→ **YOUR ASSIGNMENT**: Copy every line from the records that holds the word "chart".

Pixel coordinate grounding data:
===============

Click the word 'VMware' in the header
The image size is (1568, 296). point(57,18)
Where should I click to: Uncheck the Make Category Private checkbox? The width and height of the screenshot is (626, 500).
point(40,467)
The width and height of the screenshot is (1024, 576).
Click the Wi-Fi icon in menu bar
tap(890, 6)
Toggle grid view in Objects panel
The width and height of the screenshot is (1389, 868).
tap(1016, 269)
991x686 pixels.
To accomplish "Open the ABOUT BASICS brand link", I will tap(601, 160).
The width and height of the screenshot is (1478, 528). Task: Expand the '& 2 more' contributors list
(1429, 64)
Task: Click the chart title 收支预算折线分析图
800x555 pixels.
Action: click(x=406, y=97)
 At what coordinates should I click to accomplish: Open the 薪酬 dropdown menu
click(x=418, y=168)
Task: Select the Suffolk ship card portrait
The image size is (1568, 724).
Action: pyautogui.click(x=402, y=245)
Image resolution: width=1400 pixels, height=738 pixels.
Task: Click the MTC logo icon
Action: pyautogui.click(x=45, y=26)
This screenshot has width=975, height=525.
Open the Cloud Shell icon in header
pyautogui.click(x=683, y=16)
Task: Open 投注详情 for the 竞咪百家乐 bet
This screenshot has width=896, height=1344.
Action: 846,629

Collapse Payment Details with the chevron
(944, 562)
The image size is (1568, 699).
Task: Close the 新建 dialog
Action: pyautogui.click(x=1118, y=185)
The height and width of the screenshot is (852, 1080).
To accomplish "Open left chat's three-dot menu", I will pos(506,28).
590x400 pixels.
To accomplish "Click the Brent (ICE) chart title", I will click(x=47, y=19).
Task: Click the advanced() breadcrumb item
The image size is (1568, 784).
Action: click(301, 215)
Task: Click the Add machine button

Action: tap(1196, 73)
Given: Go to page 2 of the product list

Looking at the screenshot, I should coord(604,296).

===============

→ **ANSWER BOX**:
Task: Click the chart title 收支预算折线分析图
To accomplish "Click the Brent (ICE) chart title", I will click(x=47, y=19).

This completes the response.